───── DATA EXCERPTS

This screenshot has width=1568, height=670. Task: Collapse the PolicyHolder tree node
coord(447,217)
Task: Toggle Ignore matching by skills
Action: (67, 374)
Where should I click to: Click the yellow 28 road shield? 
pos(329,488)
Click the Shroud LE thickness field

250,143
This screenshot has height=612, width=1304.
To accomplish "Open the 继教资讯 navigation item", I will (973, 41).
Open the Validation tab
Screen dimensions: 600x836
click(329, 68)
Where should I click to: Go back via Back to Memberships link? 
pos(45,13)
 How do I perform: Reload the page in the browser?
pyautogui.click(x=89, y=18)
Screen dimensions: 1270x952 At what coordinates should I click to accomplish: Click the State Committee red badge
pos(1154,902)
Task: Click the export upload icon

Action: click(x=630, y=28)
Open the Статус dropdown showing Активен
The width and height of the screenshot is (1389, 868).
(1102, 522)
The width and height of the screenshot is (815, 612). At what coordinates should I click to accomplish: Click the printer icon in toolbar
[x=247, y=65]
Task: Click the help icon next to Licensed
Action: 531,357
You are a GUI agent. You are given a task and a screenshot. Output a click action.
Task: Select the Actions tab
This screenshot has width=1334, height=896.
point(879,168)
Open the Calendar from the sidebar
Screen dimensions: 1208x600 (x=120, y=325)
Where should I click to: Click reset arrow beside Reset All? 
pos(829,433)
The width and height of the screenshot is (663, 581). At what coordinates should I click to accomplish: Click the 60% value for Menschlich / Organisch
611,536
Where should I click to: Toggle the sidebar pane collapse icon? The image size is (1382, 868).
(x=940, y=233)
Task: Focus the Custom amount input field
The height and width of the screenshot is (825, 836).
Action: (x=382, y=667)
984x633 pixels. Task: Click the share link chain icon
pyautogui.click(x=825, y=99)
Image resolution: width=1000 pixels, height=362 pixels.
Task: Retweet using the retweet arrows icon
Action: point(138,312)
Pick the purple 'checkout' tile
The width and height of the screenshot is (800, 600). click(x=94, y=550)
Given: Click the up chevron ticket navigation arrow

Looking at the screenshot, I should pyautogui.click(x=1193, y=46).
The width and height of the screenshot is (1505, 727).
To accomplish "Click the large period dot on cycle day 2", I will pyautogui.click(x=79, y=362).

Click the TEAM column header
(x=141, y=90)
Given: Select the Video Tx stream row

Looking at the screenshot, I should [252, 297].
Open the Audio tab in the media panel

──────────

EXERCISE → Each line of the data must be retyped exactly as written.

ANSWER TO THIS PROBLEM →
This screenshot has width=1568, height=670. Task: Collapse the PolicyHolder tree node
coord(447,217)
Task: Toggle Ignore matching by skills
Action: (67, 374)
Where should I click to: Click the yellow 28 road shield? 
pos(329,488)
Click the Shroud LE thickness field

250,143
This screenshot has height=612, width=1304.
To accomplish "Open the 继教资讯 navigation item", I will (973, 41).
Open the Validation tab
Screen dimensions: 600x836
click(329, 68)
Where should I click to: Go back via Back to Memberships link? 
pos(45,13)
 How do I perform: Reload the page in the browser?
pyautogui.click(x=89, y=18)
Screen dimensions: 1270x952 At what coordinates should I click to accomplish: Click the State Committee red badge
pos(1154,902)
Task: Click the export upload icon

Action: click(x=630, y=28)
Open the Статус dropdown showing Активен
The width and height of the screenshot is (1389, 868).
(1102, 522)
The width and height of the screenshot is (815, 612). At what coordinates should I click to accomplish: Click the printer icon in toolbar
[x=247, y=65]
Task: Click the help icon next to Licensed
Action: 531,357
You are a GUI agent. You are given a task and a screenshot. Output a click action.
Task: Select the Actions tab
This screenshot has width=1334, height=896.
point(879,168)
Open the Calendar from the sidebar
Screen dimensions: 1208x600 (x=120, y=325)
Where should I click to: Click reset arrow beside Reset All? 
pos(829,433)
The width and height of the screenshot is (663, 581). At what coordinates should I click to accomplish: Click the 60% value for Menschlich / Organisch
611,536
Where should I click to: Toggle the sidebar pane collapse icon? The image size is (1382, 868).
(x=940, y=233)
Task: Focus the Custom amount input field
The height and width of the screenshot is (825, 836).
Action: (x=382, y=667)
984x633 pixels. Task: Click the share link chain icon
pyautogui.click(x=825, y=99)
Image resolution: width=1000 pixels, height=362 pixels.
Task: Retweet using the retweet arrows icon
Action: point(138,312)
Pick the purple 'checkout' tile
The width and height of the screenshot is (800, 600). click(x=94, y=550)
Given: Click the up chevron ticket navigation arrow

Looking at the screenshot, I should pyautogui.click(x=1193, y=46).
The width and height of the screenshot is (1505, 727).
To accomplish "Click the large period dot on cycle day 2", I will pyautogui.click(x=79, y=362).

Click the TEAM column header
(x=141, y=90)
Given: Select the Video Tx stream row

Looking at the screenshot, I should [252, 297].
Open the Audio tab in the media panel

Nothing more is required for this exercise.